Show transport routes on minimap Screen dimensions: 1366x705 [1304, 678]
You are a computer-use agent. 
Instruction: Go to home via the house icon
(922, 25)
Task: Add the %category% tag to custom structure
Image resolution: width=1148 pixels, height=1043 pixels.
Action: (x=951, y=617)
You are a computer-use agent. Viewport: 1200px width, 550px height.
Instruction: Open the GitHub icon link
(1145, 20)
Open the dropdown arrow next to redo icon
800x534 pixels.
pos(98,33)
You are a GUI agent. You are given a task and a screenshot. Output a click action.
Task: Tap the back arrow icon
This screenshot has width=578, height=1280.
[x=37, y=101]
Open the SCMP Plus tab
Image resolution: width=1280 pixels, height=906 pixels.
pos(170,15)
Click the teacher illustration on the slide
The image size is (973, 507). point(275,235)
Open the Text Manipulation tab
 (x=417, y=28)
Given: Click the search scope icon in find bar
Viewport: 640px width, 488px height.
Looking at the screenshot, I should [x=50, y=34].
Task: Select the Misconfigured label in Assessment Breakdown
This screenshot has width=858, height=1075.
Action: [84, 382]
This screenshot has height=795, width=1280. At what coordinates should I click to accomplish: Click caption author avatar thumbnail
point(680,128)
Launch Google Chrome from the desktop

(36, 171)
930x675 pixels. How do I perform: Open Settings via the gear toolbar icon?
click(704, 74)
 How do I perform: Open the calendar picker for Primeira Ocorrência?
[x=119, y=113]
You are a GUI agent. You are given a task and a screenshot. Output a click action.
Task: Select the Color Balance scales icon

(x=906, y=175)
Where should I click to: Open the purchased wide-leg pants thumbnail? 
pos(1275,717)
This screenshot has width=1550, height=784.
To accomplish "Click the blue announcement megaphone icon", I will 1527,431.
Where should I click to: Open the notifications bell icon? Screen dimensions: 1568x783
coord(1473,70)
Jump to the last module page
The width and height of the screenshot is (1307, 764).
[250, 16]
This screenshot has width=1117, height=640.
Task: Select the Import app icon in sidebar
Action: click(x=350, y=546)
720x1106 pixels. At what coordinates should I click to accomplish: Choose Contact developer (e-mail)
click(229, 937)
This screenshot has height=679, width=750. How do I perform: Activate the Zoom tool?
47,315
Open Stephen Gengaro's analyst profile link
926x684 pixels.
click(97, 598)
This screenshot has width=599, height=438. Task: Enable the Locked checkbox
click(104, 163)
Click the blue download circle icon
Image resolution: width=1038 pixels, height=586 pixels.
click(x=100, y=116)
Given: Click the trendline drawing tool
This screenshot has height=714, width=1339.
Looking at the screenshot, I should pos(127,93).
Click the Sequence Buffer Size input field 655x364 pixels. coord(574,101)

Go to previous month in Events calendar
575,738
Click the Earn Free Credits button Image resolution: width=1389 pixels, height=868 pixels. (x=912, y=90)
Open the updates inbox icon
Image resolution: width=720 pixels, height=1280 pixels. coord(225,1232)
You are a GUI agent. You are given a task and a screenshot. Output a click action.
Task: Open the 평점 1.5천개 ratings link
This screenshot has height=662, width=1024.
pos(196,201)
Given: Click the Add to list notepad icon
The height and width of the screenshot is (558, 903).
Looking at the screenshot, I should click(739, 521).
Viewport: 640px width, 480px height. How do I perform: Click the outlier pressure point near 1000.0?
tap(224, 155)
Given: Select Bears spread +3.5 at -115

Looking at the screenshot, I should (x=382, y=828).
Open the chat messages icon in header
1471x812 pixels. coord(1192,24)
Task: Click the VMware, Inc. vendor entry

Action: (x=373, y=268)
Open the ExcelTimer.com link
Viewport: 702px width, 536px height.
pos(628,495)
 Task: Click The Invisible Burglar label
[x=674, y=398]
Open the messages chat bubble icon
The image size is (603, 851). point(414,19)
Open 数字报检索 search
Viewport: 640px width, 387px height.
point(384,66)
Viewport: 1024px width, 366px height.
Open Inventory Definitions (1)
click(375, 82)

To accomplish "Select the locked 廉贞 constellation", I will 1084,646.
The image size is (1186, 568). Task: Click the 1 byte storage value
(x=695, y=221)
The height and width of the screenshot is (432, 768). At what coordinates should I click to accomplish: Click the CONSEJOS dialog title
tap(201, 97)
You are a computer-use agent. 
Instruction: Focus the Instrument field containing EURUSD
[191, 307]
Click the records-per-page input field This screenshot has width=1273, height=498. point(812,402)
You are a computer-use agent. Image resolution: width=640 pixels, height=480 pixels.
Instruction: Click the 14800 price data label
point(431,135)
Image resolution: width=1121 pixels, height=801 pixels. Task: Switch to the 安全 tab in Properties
+-------+
◆ **Directions for this task**: Provide only the number of lines in the material above that contain the word "arrow".

◆ **Your solution**: 2